Oh ! Continue à m’aimer.
Ne méconnais jamais
le cœur très fidèle de ton aimé
L.
Éternellement à toi,
éternellement à moi.
éternellement à nous.
Quelles pourraient être les conséquences d’une romance torride entre deux écrivains ? Une correspondance digne de faire partie de l’histoire. Bien que, selon la légende, les lettres que reçu Emilia furent brûlées par sa fille, car le fait qu’elle et Benito aient une relation n’était pas très bien vu à l’époque. Les lettres qu’elle avait elle-même écrite ont été publiées en 1889 dans le livre Miquiño mío.

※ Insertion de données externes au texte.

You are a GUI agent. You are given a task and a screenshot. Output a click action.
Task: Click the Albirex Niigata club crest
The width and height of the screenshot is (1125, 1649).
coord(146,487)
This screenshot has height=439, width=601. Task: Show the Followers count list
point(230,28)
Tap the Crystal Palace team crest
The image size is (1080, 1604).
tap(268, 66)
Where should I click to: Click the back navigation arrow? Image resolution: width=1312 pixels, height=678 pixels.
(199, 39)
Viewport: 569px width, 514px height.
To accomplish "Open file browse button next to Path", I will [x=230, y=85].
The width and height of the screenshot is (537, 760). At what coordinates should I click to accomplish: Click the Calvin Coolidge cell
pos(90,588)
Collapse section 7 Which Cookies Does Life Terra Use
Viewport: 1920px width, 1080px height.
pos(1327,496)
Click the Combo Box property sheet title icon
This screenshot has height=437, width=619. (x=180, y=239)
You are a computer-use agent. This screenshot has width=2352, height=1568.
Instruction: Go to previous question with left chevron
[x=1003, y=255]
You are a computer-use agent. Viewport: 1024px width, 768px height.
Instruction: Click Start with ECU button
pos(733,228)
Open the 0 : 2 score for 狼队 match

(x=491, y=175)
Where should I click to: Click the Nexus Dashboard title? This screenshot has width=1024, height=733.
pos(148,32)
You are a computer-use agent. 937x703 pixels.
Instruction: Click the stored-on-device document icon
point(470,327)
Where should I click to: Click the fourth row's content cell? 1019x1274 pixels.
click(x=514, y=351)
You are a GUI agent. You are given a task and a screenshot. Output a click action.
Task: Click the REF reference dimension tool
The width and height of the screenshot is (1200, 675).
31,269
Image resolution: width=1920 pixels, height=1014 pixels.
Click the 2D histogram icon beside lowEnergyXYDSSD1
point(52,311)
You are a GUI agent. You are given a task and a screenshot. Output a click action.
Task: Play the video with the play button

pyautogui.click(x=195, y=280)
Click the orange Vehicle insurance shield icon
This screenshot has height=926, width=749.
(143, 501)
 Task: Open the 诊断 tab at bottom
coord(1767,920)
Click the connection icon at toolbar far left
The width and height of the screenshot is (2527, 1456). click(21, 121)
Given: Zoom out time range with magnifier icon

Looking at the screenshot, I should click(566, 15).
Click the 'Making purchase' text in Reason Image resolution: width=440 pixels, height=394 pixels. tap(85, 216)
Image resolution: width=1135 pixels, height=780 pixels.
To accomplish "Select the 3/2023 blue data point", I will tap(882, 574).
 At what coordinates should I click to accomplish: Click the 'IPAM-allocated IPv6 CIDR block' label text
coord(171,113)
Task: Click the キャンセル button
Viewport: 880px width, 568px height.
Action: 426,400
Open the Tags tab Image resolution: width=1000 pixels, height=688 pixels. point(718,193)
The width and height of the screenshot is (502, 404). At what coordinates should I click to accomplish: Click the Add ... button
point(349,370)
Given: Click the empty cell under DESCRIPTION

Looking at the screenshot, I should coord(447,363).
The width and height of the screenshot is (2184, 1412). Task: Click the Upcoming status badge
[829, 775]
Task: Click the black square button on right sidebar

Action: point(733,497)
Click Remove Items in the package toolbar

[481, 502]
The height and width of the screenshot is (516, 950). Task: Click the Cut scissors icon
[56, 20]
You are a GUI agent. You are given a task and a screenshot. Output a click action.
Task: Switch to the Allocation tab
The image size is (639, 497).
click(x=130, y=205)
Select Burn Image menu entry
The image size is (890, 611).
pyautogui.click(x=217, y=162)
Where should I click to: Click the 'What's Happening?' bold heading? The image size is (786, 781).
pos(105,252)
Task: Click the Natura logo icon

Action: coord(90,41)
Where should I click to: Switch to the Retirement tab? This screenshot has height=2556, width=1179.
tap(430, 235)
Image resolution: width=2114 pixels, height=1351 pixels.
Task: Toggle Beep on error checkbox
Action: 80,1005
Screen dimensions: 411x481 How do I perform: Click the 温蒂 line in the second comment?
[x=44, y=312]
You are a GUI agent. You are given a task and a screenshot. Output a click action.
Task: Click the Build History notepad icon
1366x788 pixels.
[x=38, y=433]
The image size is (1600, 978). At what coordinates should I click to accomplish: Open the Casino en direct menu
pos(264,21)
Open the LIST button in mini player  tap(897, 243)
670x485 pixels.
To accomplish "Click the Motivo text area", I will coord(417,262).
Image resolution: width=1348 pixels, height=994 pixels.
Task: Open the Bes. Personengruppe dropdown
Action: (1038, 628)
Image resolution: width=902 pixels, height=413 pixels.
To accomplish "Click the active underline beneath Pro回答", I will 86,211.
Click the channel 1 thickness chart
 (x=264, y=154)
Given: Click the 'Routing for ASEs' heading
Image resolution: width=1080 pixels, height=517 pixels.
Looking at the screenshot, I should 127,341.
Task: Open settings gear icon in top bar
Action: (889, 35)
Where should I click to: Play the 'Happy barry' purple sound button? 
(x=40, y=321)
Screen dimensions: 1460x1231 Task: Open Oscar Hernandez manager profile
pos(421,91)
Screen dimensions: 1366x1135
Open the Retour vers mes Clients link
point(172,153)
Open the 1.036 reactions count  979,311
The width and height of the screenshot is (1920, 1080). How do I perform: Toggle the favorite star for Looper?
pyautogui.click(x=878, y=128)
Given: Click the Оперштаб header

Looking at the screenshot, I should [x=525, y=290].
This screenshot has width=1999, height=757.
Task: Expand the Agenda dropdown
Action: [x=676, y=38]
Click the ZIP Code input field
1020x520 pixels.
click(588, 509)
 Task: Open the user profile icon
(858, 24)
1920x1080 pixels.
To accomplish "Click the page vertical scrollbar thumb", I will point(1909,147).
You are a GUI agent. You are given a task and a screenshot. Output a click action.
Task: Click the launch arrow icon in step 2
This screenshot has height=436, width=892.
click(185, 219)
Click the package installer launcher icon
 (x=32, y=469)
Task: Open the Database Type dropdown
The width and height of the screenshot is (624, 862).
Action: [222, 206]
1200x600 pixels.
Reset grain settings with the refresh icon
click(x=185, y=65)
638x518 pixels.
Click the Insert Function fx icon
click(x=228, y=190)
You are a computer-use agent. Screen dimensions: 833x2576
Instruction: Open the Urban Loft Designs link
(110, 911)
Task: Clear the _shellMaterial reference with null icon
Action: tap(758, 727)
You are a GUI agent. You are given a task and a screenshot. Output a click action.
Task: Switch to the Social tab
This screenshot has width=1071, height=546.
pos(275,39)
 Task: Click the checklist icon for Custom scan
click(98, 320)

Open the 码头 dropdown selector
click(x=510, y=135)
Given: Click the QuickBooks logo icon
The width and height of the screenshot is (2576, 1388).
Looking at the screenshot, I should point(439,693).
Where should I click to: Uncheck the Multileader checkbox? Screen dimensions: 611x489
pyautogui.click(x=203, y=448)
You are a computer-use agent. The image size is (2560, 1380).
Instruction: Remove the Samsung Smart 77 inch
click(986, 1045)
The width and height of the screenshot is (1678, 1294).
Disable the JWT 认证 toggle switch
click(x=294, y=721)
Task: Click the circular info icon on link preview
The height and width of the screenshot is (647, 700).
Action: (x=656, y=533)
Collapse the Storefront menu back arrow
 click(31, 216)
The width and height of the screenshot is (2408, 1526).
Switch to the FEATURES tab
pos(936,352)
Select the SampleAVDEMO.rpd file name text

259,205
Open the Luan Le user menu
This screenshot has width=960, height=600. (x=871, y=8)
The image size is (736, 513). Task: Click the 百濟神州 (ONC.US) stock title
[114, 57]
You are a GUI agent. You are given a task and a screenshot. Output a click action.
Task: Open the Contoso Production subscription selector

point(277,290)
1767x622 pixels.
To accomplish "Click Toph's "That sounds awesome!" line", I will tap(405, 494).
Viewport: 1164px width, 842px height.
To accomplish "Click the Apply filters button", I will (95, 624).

Avant que tu me connaisses, quand rien ne nous unissait hormis une amitié rêveuse, j’imaginais déjà de mon côté (dans une pureté absolue et c’est le plus délicieux de la figuration) les merveilles d’une promenade en Allemagne. Celles que nous avions faites à Madrid m’avaient rendue gourmande et je pensais en moi-même : “Qu’il serait bon d’émigrer avec cet individu. Il me considérera comme une soeur, ou encore mieux, comme un ami de confiance. Je l’écouterai parler à toute heure. J’apprendrai de lui des choses sur les romans, l’esthétique et l’art. Nous verrons tout d’un intérêt redoublé et cela portera doublement ses fruits. Il semble avoir la santé fragile : je prendrai soin de lui, car je suis robuste. Il m’en sera reconnaissant : il me portera beaucoup d’affection et c’est ainsi que nous serons pour toujours amis. On nous croira mari et femme et comme il n’en sera rien, nous en rirons...” Enfin, voilà, une poignée de bêtise. Je n’ai pas réfléchi, je le jure. Ton apparente froideur, le respect que je te portais, ton apparence formelle et réservée ont fait disparaître cette idée dans sa totalité.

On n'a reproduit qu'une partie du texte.